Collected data
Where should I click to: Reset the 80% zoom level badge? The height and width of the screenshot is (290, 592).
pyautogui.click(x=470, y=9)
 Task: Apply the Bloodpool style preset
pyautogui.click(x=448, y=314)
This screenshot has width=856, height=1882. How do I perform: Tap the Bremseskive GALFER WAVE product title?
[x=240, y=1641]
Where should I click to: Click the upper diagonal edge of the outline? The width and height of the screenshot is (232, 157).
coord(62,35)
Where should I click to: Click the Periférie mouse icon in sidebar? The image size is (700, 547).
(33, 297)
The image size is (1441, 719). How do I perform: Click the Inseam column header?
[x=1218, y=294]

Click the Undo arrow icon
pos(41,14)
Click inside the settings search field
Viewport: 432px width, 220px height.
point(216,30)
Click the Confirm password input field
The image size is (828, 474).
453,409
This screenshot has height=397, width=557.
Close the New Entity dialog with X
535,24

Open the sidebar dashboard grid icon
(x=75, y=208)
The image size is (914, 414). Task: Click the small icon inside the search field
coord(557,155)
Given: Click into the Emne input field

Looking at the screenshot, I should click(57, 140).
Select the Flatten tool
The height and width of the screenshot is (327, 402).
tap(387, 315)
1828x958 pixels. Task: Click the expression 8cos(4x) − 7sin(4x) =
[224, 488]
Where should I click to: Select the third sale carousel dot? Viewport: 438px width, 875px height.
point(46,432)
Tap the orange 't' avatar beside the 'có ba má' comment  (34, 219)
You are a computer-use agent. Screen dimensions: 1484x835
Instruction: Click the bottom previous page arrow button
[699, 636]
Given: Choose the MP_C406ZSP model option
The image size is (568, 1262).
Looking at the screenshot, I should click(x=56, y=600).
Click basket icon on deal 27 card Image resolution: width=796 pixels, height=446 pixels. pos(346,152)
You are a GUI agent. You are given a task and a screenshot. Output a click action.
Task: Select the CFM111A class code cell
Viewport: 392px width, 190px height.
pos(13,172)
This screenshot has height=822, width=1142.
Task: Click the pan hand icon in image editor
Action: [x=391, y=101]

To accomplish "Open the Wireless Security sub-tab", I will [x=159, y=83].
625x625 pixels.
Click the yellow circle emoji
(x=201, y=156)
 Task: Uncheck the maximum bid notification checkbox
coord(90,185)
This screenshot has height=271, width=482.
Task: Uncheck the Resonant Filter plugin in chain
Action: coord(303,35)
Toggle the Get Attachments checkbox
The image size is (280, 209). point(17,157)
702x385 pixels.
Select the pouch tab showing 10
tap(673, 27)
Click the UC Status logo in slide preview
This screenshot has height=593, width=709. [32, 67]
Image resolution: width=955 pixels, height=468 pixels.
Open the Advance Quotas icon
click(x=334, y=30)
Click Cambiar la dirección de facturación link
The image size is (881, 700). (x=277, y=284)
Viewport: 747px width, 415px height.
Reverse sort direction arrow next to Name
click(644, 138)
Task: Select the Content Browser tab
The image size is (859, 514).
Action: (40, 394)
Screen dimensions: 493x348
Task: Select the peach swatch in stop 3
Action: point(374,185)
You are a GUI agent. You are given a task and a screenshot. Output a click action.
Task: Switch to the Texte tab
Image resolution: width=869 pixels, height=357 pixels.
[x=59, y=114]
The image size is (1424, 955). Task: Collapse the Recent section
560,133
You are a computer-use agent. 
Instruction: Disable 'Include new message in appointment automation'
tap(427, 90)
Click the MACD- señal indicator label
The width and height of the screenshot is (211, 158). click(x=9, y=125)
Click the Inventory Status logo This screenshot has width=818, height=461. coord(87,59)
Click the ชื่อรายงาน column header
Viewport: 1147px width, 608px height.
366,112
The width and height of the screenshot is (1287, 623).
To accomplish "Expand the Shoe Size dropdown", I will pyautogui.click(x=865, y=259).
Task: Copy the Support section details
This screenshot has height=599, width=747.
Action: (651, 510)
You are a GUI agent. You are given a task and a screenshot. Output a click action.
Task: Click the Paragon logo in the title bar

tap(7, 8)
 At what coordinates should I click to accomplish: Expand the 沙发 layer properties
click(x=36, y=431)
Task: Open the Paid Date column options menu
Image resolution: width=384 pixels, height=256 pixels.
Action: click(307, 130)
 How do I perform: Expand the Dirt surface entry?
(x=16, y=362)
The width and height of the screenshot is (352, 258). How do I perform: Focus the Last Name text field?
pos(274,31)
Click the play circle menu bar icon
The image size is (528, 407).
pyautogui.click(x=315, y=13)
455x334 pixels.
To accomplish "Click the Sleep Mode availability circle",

▶ _Task objective_: The response should be an exact copy of all the records above.

▶ _Task answer_:
Where should I click to: Reset the 80% zoom level badge? The height and width of the screenshot is (290, 592).
pyautogui.click(x=470, y=9)
 Task: Apply the Bloodpool style preset
pyautogui.click(x=448, y=314)
This screenshot has width=856, height=1882. How do I perform: Tap the Bremseskive GALFER WAVE product title?
[x=240, y=1641]
Where should I click to: Click the upper diagonal edge of the outline? The width and height of the screenshot is (232, 157).
coord(62,35)
Where should I click to: Click the Periférie mouse icon in sidebar? The image size is (700, 547).
(33, 297)
The image size is (1441, 719). How do I perform: Click the Inseam column header?
[x=1218, y=294]

Click the Undo arrow icon
pos(41,14)
Click inside the settings search field
Viewport: 432px width, 220px height.
point(216,30)
Click the Confirm password input field
The image size is (828, 474).
453,409
This screenshot has height=397, width=557.
Close the New Entity dialog with X
535,24

Open the sidebar dashboard grid icon
(x=75, y=208)
The image size is (914, 414). Task: Click the small icon inside the search field
coord(557,155)
Given: Click into the Emne input field

Looking at the screenshot, I should click(57, 140).
Select the Flatten tool
The height and width of the screenshot is (327, 402).
tap(387, 315)
1828x958 pixels. Task: Click the expression 8cos(4x) − 7sin(4x) =
[224, 488]
Where should I click to: Select the third sale carousel dot? Viewport: 438px width, 875px height.
point(46,432)
Tap the orange 't' avatar beside the 'có ba má' comment  (34, 219)
You are a computer-use agent. Screen dimensions: 1484x835
Instruction: Click the bottom previous page arrow button
[699, 636]
Given: Choose the MP_C406ZSP model option
The image size is (568, 1262).
Looking at the screenshot, I should click(x=56, y=600).
Click basket icon on deal 27 card Image resolution: width=796 pixels, height=446 pixels. pos(346,152)
You are a GUI agent. You are given a task and a screenshot. Output a click action.
Task: Select the CFM111A class code cell
Viewport: 392px width, 190px height.
pos(13,172)
This screenshot has height=822, width=1142.
Task: Click the pan hand icon in image editor
Action: [x=391, y=101]

To accomplish "Open the Wireless Security sub-tab", I will [x=159, y=83].
625x625 pixels.
Click the yellow circle emoji
(x=201, y=156)
 Task: Uncheck the maximum bid notification checkbox
coord(90,185)
This screenshot has height=271, width=482.
Task: Uncheck the Resonant Filter plugin in chain
Action: coord(303,35)
Toggle the Get Attachments checkbox
The image size is (280, 209). point(17,157)
702x385 pixels.
Select the pouch tab showing 10
tap(673, 27)
Click the UC Status logo in slide preview
This screenshot has height=593, width=709. [32, 67]
Image resolution: width=955 pixels, height=468 pixels.
Open the Advance Quotas icon
click(x=334, y=30)
Click Cambiar la dirección de facturación link
The image size is (881, 700). (x=277, y=284)
Viewport: 747px width, 415px height.
Reverse sort direction arrow next to Name
click(644, 138)
Task: Select the Content Browser tab
The image size is (859, 514).
Action: (40, 394)
Screen dimensions: 493x348
Task: Select the peach swatch in stop 3
Action: point(374,185)
You are a GUI agent. You are given a task and a screenshot. Output a click action.
Task: Switch to the Texte tab
Image resolution: width=869 pixels, height=357 pixels.
[x=59, y=114]
The image size is (1424, 955). Task: Collapse the Recent section
560,133
You are a computer-use agent. 
Instruction: Disable 'Include new message in appointment automation'
tap(427, 90)
Click the MACD- señal indicator label
The width and height of the screenshot is (211, 158). click(x=9, y=125)
Click the Inventory Status logo This screenshot has width=818, height=461. coord(87,59)
Click the ชื่อรายงาน column header
Viewport: 1147px width, 608px height.
366,112
The width and height of the screenshot is (1287, 623).
To accomplish "Expand the Shoe Size dropdown", I will pyautogui.click(x=865, y=259).
Task: Copy the Support section details
This screenshot has height=599, width=747.
Action: (651, 510)
You are a GUI agent. You are given a task and a screenshot. Output a click action.
Task: Click the Paragon logo in the title bar

tap(7, 8)
 At what coordinates should I click to accomplish: Expand the 沙发 layer properties
click(x=36, y=431)
Task: Open the Paid Date column options menu
Image resolution: width=384 pixels, height=256 pixels.
Action: click(307, 130)
 How do I perform: Expand the Dirt surface entry?
(x=16, y=362)
The width and height of the screenshot is (352, 258). How do I perform: Focus the Last Name text field?
pos(274,31)
Click the play circle menu bar icon
The image size is (528, 407).
pyautogui.click(x=315, y=13)
455x334 pixels.
To accomplish "Click the Sleep Mode availability circle",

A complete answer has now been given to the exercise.